Stephen King talks about story being the collison of two unrelated ideas – the ideas behind Little Bones weren’t entirely unrelated but they collided one sunny Sunday afternoon as I was driving back from a Readers Day that author Sarah Webb and I had programmed at a hotel in Dublin Airport. It was about 5pm in the afternoon and pre M50 so a LONG drive home (I once counted 35 sets of traffic lights) but as I put on the radio and pulled out of the car park a documentary was starting on RTE about Kerry born playwright George Fitzmaurice. Fitzmaurice is best remembered for his play The Country Dressmaker which he submitted to the Abbey Theatre. It was such a success that it rescued the theatre after the problems of John Millington Synge’s The Playboy of the Western World in the same year. Born in 1877, Fitzmaurice became introverted and isolated as he grew older and died in 1963, in a rented upstairs room in No.3 Harcourt Street, Dublin. He was aged 86 years and left no will and few personal belongings – apart from a copy of every play he had ever published and a few in draft form, which were in a suitcase under his bed.
It was Fitzmaurice’s suitcase that caused the collision of ideas.
Several years previously I’d watched an RTE TV documentary about a young Irish girl who was living in lodgings in Manchester.
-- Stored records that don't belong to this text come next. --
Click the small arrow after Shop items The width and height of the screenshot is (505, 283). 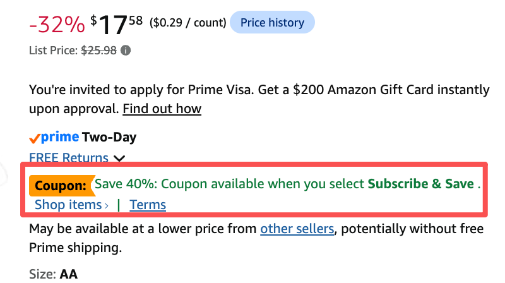pyautogui.click(x=106, y=206)
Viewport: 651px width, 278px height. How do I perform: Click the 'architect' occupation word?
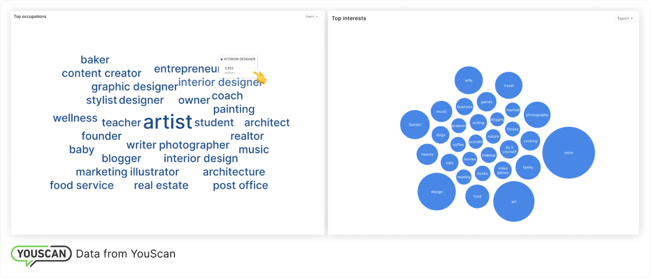[267, 123]
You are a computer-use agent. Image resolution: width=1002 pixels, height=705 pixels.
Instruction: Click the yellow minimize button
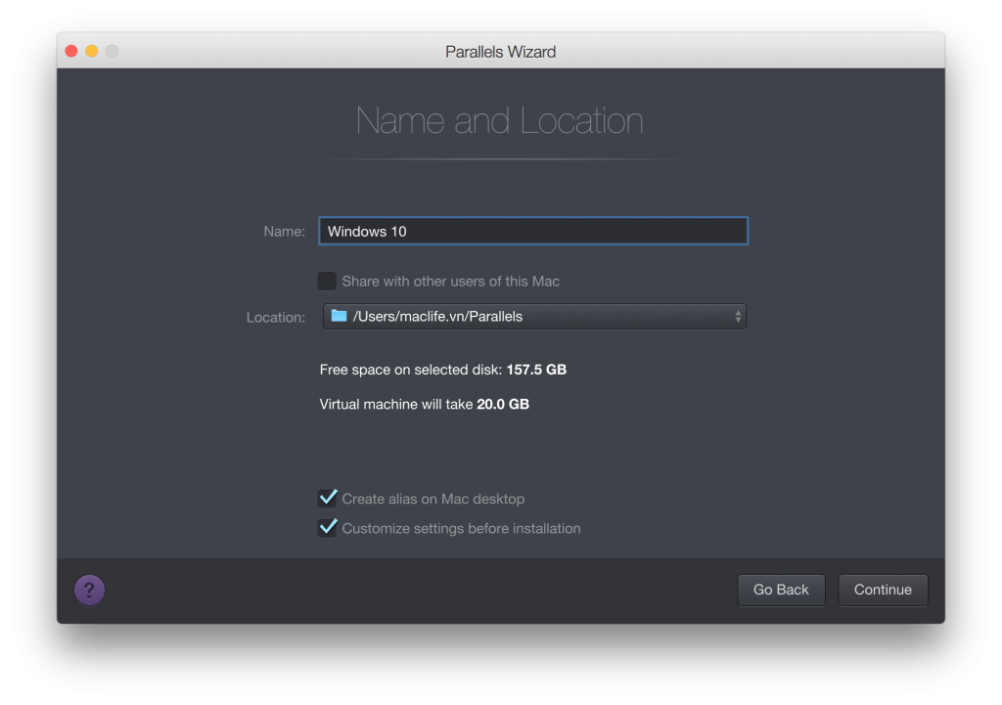91,50
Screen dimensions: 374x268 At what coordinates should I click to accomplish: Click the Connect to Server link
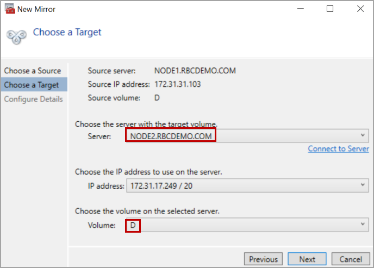pos(338,149)
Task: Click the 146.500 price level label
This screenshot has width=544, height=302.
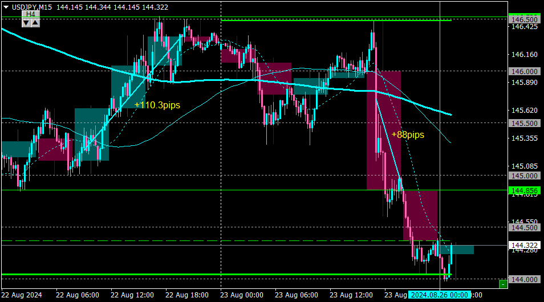Action: [524, 19]
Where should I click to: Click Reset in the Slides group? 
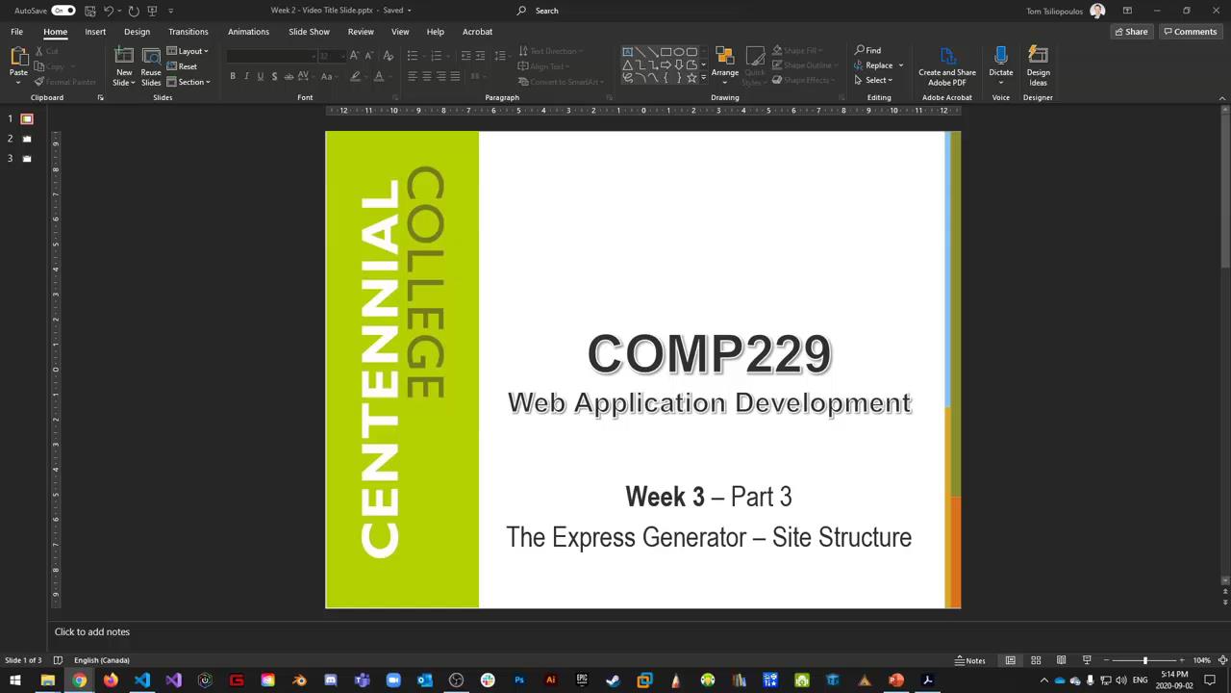point(188,65)
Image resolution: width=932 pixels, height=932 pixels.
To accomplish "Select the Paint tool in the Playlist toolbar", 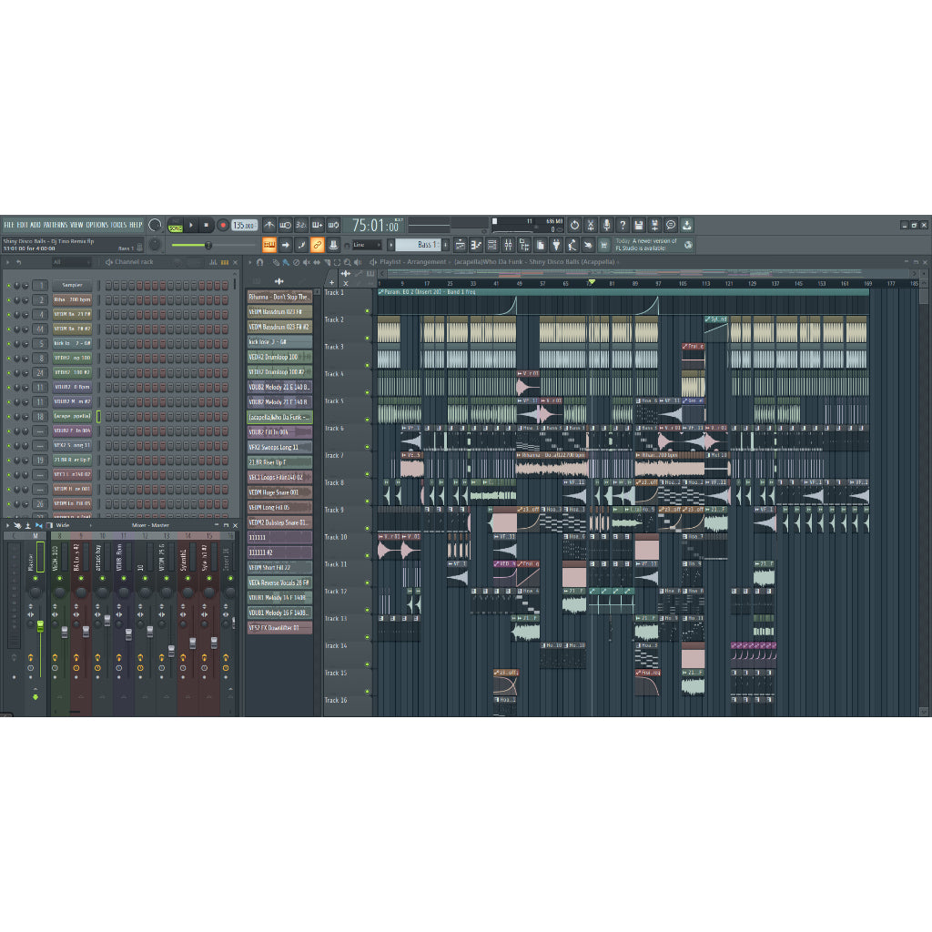I will point(286,262).
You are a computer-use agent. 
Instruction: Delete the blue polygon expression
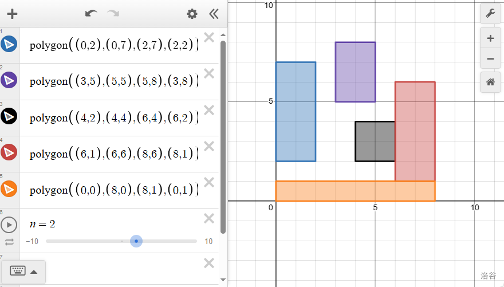click(209, 38)
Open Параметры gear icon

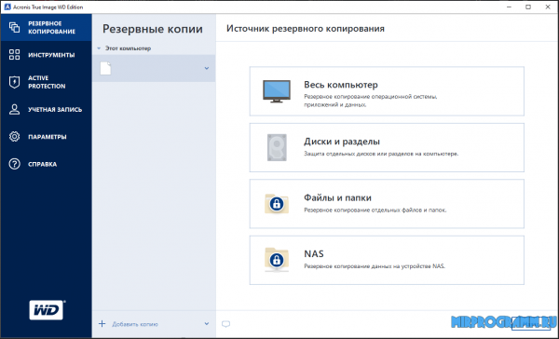14,137
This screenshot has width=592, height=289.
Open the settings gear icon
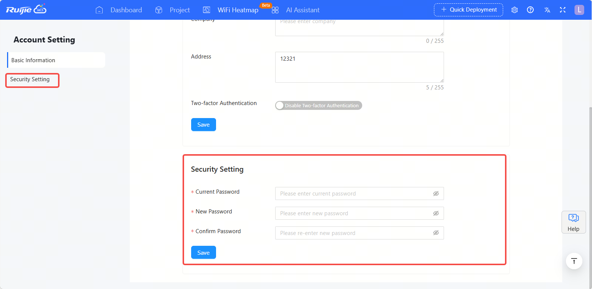pyautogui.click(x=514, y=10)
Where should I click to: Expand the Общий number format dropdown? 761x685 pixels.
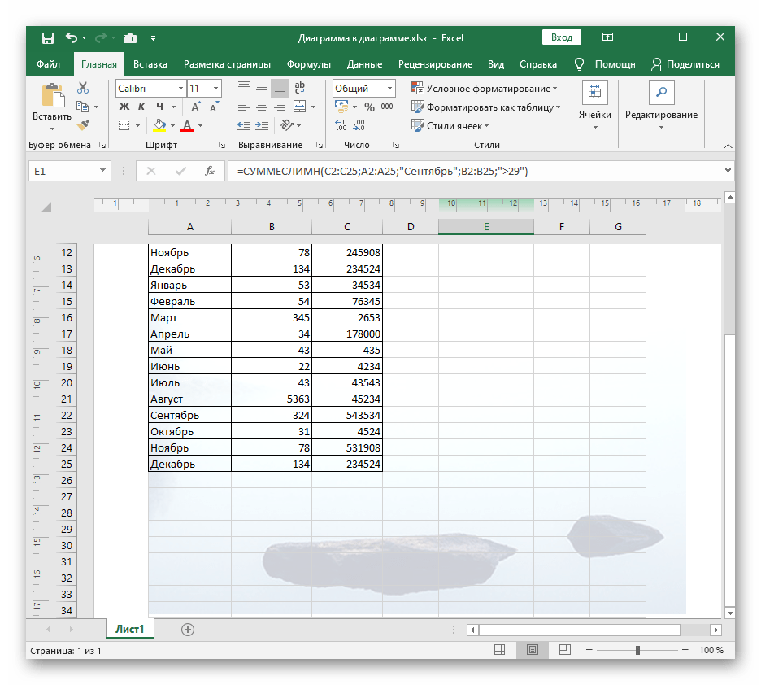(x=390, y=88)
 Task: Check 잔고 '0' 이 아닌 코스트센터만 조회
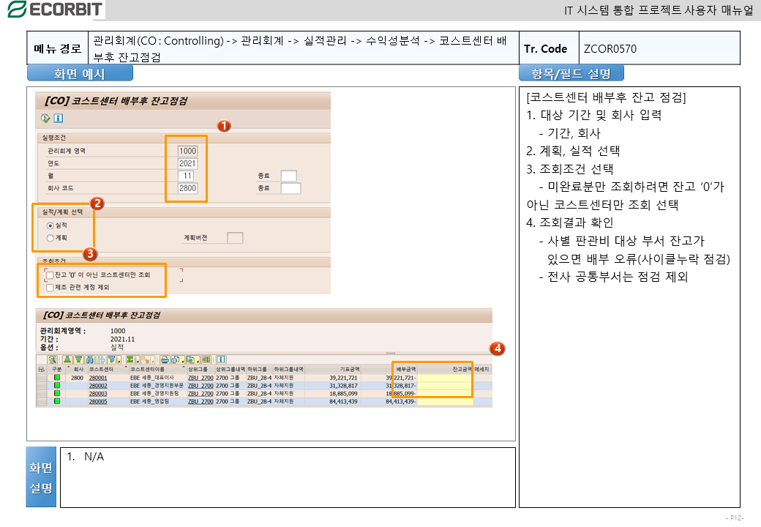point(50,274)
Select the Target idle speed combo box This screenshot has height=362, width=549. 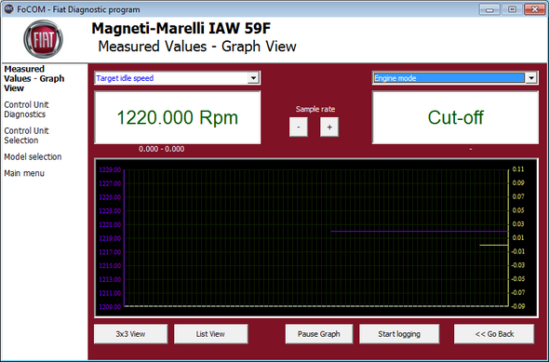177,78
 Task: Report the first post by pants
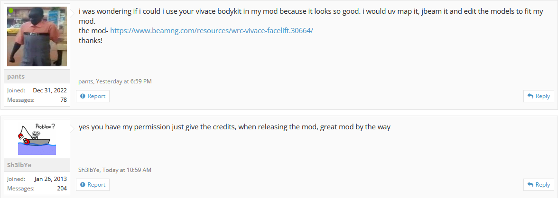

Belinda Agnes Regan discovered she was pregnant before she left Ireland but, unmarried, had no choice but to hide the pregnancy. She delivered the baby herself, incredibly in a room she shared with another much younger girl who apparently slept through her ordeal. Wrapping the baby in a shawl, she crept to the bathroom but when she returned, the baby wasn’t breathing. Hiding the body in a suitcase, she left it under her bed, returning home to Ireland to talk to the family priest. While she was away, the body was found by her land lady and she was arrested for infanticide.
These two stories, quite separately lit a light bulb in my head and on the drive home I started wondering about dress makers and what would happen if the bones of the baby had ended up in a dress – a wedding dress – the crucial thing that Belinda Agnes Regan must have yearned for, for nine long months. At that point I had no idea who owned the dress, or how the bones got there, or WHY…
Stories can take a long time to develop, and to find their way. I was struck by the image of the bones being found by accident in the home of a beautiful young artist. Cathy Connolly jumped off the page as a character from early in the very first draft – her quest for the truth becoming a theme for the book. More often in trouble than out of it, she is so real to me now that I can hear her talking whenever I think of her.
Writing and rewriting what started life as The Dressmaker , the characters and story grew, developing over time. While the story didn’t change, when Bonnier’s Twenty7 signed the Cat Connolly trilogy, the title of the first in the series did – to Little Bones. And very soon Little Bones will out in the wild, and you can meet Cat Connolly, laugh with her and cry with her, and step right into her world.